Im Oktober 2012, als die Chefin für eine Woche zur Fortbildung weg war, sollte die 20-Jährige sie vertreten. Ein Vertrauensbeweis. Dass die schon auf dem Absprung war, wussten die anderen Mädels im Betrieb, nur die Chefin nicht. Und in dieser letzten Woche sollen zum Beispiel eine Haarverdichtung für 168 Euro und weitere Leistungen abkassiert, aber nicht, oder nicht in voller Höhe, am PC verbucht worden sein. Die Mutter, die Schwester und den Freund habe sie ohne Berechnung bearbeitet haben. Und als an einem Abend 60 Euro zu viel in der Kasse waren und man sich das angeblich nicht erklären konnte, soll die Angeklagte den Betrag im Verhältnis 2:1 mit der Auszubildenden geteilt haben, die sie vorher beim Daten erfassen unterstützt hatte. Sieben Fälle von Untreue wurden angeklagt.

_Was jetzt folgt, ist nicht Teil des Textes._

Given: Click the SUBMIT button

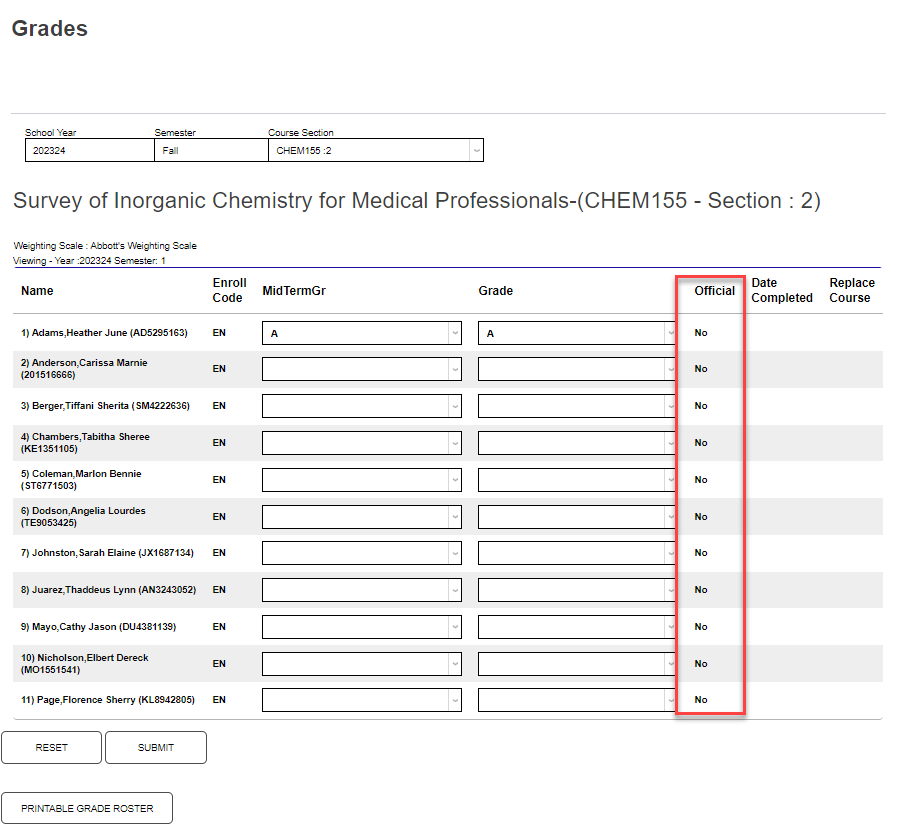Looking at the screenshot, I should coord(155,747).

Die Chefin des Salons erfuhr erst nach Rückkehr von der Fortbildung durch ihre Auszubildende und dann aus der Video-Überwachung des Geschäfts, dass man in ihrer Abwesenheit Einnahmen an der Kasse vorbei geschleust haben soll. Wenn die Angeklagte mal einige Stunden früher heimgegangen ist, habe sie sich einfach an der Stechuhr vertreten lassen und einige Anmeldungen von Kundinnen sind einfach, da angeblich "ausgebucht", nicht angenommen worden. Dass ihre Mutter in der Woche mal als Kundin im Salon war, gibt die Angeklagte zu, die habe aber auch bezahlt. Schwester und Freund seien nicht da gewesen, das hat die Auszubildende als Zeugin anders in Erinnerung.

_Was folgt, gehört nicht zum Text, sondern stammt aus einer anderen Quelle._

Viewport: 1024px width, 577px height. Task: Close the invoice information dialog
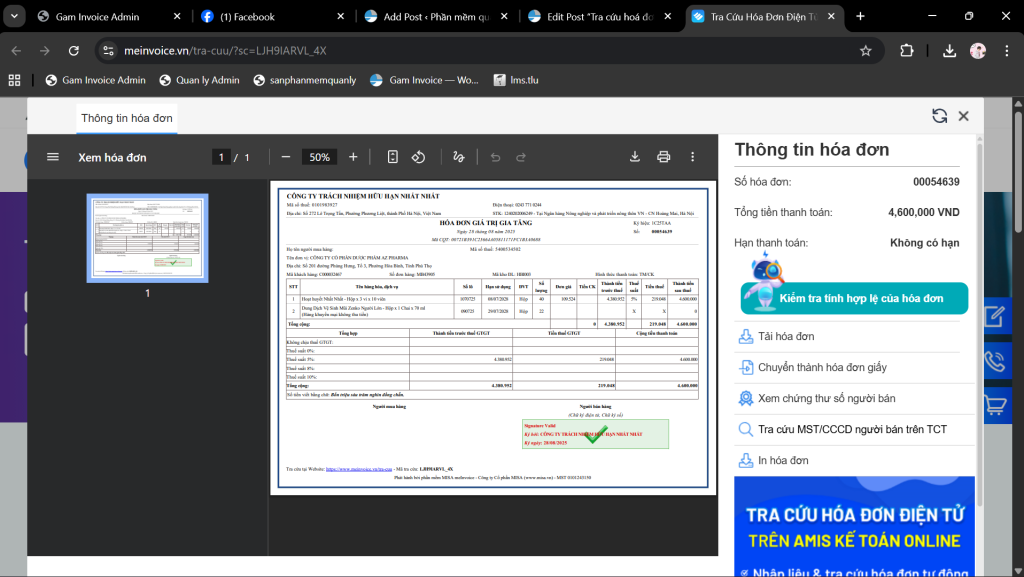(964, 116)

Vergebens wiesen Staatsanwalt und Richter die Angeklagte und vor allem ihren Verteidiger darauf hin, dass die Situation für sie durch weitere Zeugen und die Auswertung von Video-Material aus dem Haar-Studio im Umfang von fünf Tages-Kassetten nur noch schlimmer werden kann. Die Familien-Mitglieder und weitere Kunden, so will es die Verteidigung, sollen beim nächsten Termin, am 12. August, aussagen. Es sei denn, so Richter Peter Wohlfahrt, er erhalte vorher einen Anruf mit der Nachricht, dass die Anklage doch weitgehend zutreffe. Dann gehe der Prozess schnell zu Ende.
Die Auszubildende, die erst bei der Chefin gebeichtet, sich bei ihr entschuldigt und Besserung gelobt hat, dann bei der Polizei die ehemalige Kollegin belastet und das als Zeugen weitgehend wiederholt hat, präsentierte sich dem Gericht mit einer asymetrischen Kurzhaarfrisur mit ausrasierten, unterschiedlich großen Sternen. Und die Chefin des Salons, deren Vertrauen missbraucht worden war, brachte mächtig Farbe in die Runde der schwarzen Roben- Träger: Kurzes Haar, kräftig blond gefärbt, mit feurig roten, grellen Strähnen oder Feuerzungen. So oder so ähnlich muss einst Moses den brennenden Dornbusch in der Wüste erlebt haben.